◆ Prompt 1
In the forum post below about rerunning a Perl script, write out the stretch from "I now want to" through "be greatly appreciated." word for word.
◆ Prompt 2
Convert the stretch of the source records from the line containing "You are a computer-use" through the end of the records into a JSON list of strings, one string per line, skipping blank lines. Leave the pictures out of the answer.

··· Passage to read ···

1

I have a well-written perl code (not authored by me), I want to use it for some analysis and need it to iterate over 1000 times with different set of input parameters. I will explain:

perl cmh-test.pl --input C1_E1_C2_E2_C3_E3_C4_E4_java.sync --output C1_E1_C2_E2_C3_E3_C4_E4_java.latest.cmh --min-count 20 --min-coverage 30 --max-coverage 400 --population 1-2,3-4,5-6,7-8 --remove-temp

I now want to run the same code 1000 times, but change the --population parameter every time such as where the first time it was 1-2,3-4,5-6,7-8, next time it becomes a random permutation of 1 to 8, such as 1-3,2-4,5-7,6-8 and so on. How do I do this?

Any help will be greatly appreciated.

··· Extracted material ···

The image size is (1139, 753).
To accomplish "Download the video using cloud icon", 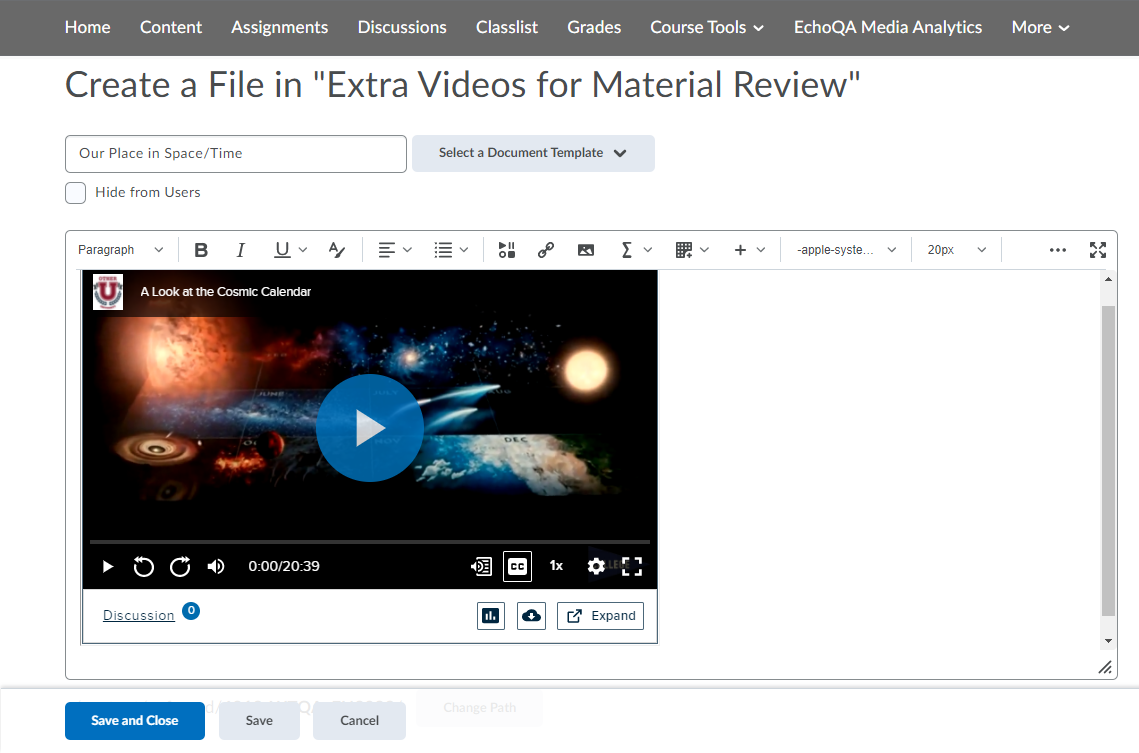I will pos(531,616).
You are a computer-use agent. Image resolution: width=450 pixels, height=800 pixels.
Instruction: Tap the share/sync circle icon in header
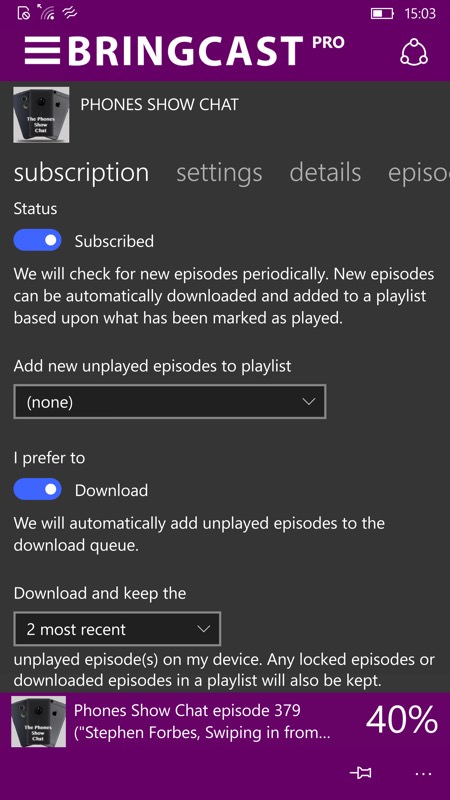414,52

···

◆ Correct answer 1
I now want to run the same code 1000 times, but change the --population parameter every time such as where the first time it was 1-2,3-4,5-6,7-8, next time it becomes a random permutation of 1 to 8, such as 1-3,2-4,5-7,6-8 and so on. How do I do this?

Any help will be greatly appreciated.

◆ Correct answer 2
[
  "You are a computer-use agent. Image resolution: width=450 pixels, height=800 pixels.",
  "Instruction: Tap the share/sync circle icon in header",
  "414,52"
]